Hausse de 100 euros: « ceux qui n’ont pas beaucoup » donnent à « ceux qui n’ont rien du tout » (Martinez)

PARIS, 18 décembre 2018 (AFP) – La hausse de 100 euros annoncée par le gouvernement pour les personnes au niveau du Smic revient à ce que « ceux qui n’ont pas beaucoup » donnent « à ceux qui n’ont rien du tout », a estimé mardi le secrétaire général de la CGT, Philippe Martinez.

« C’est une prime, pas une augmentation de salaire », a souligné le responsable cégétiste au micro de RFI/France 24, même si le président Emmanuel Macron « essaie de noyer le poisson ». Une prime que « tous les smicards ne toucheront pas » et que « les contribuables vont payer », alors que le salaire, « ça doit être les patrons qui paient », a-t-il insisté.

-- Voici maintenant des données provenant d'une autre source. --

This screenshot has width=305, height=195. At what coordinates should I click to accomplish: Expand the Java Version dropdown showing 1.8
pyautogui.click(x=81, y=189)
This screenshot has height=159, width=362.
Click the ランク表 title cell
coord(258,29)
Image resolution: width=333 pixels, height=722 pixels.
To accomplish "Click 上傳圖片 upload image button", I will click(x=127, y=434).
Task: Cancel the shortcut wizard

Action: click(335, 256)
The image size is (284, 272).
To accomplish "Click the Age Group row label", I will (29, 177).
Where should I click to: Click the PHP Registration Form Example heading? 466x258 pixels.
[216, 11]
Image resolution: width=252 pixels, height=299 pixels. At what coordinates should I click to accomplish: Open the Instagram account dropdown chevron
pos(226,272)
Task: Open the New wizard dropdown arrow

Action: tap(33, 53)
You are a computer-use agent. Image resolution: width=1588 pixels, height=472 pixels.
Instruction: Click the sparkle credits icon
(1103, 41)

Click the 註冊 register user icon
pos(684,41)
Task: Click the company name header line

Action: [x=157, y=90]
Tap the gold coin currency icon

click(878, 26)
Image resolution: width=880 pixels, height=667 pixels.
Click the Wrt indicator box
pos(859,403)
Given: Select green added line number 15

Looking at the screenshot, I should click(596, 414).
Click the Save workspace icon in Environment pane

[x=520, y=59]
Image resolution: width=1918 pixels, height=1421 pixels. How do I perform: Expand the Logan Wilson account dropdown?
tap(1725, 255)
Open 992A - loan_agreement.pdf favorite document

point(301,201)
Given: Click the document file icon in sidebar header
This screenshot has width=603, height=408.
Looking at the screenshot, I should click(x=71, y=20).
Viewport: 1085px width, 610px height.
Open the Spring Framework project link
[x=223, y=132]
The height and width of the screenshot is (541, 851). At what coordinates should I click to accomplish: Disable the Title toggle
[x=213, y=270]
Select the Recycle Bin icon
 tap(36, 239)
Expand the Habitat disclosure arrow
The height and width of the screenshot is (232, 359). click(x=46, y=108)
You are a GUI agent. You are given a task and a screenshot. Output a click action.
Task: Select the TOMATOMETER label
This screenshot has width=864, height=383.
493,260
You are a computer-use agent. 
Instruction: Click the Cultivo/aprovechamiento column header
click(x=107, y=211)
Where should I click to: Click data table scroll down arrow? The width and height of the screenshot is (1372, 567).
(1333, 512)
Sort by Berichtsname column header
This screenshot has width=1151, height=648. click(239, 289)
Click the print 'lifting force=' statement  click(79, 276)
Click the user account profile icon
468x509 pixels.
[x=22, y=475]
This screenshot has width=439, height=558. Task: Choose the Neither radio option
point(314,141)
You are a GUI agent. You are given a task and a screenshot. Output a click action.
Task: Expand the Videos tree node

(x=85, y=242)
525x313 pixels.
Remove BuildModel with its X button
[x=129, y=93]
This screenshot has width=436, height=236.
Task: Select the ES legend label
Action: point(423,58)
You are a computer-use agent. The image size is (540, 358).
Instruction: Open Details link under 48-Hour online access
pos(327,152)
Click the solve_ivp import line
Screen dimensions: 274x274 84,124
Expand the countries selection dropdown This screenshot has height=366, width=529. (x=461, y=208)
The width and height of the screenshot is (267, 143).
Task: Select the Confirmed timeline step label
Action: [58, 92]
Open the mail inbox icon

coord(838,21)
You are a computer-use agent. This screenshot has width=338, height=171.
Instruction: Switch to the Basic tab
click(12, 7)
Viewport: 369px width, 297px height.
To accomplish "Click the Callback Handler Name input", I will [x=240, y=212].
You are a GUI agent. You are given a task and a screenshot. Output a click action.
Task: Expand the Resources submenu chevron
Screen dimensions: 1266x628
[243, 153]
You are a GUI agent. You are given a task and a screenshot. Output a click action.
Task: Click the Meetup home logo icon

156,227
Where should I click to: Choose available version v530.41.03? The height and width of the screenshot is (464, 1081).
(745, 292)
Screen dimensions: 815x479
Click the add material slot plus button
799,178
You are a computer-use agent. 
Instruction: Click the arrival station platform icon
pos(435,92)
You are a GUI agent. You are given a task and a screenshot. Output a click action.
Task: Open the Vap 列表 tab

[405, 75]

Après les annonces du Président sur « le salaire d’un travailleur au Smic (qui) augmentera de 100 euros par mois dès 2019 », le gouvernement a finalement choisi de passer par la prime d’activité pour atteindre une hausse de revenu de 100 euros autour du Smic.

C’est « ceux qui n’ont pas beaucoup qui vont donner à ceux qui n’ont rien du tout », a résumé M. Martinez, en déplorant qu' »une fois de plus, on épargne le patronat » et les « grands groupes ». « C’est entre citoyens qu’on va être solidaires », a-t-il poursuivi.

La CGT demande au contraire une hausse du Smic et des salaires, a-t-il rappelé, soulignant à ce propos que « les actionnaires se portent bien » en France, « champion d’Europe des dividendes » qui leur sont versés.

Interrogé sur le référendum d’initiative citoyenne, réclamé par les « gilets jaunes », le secrétaire général de la CGT a évoqué la consultation organisée au printemps chez les cheminots sur le projet de réforme ferroviaire et qui avait abouti à un « non » massif. « C’était un référendum d’initiative salariée dans une entreprise », a-t-il dit, dont il n’a pas été tenu compte, le gouvernement et la direction de la SNCF l’ayant à l’époque qualifié de « pétition ».

« Ca, il faut (le) régler », a-t-il ajouté, car « les salariés, dans leur entreprise, sur des sujets très concrets, devraient pouvoir être consultés et que leur avis soit respecté ». « Il y a besoin de démocratie notamment dans les entreprises, pas que dans la cité », a-t-il souligné.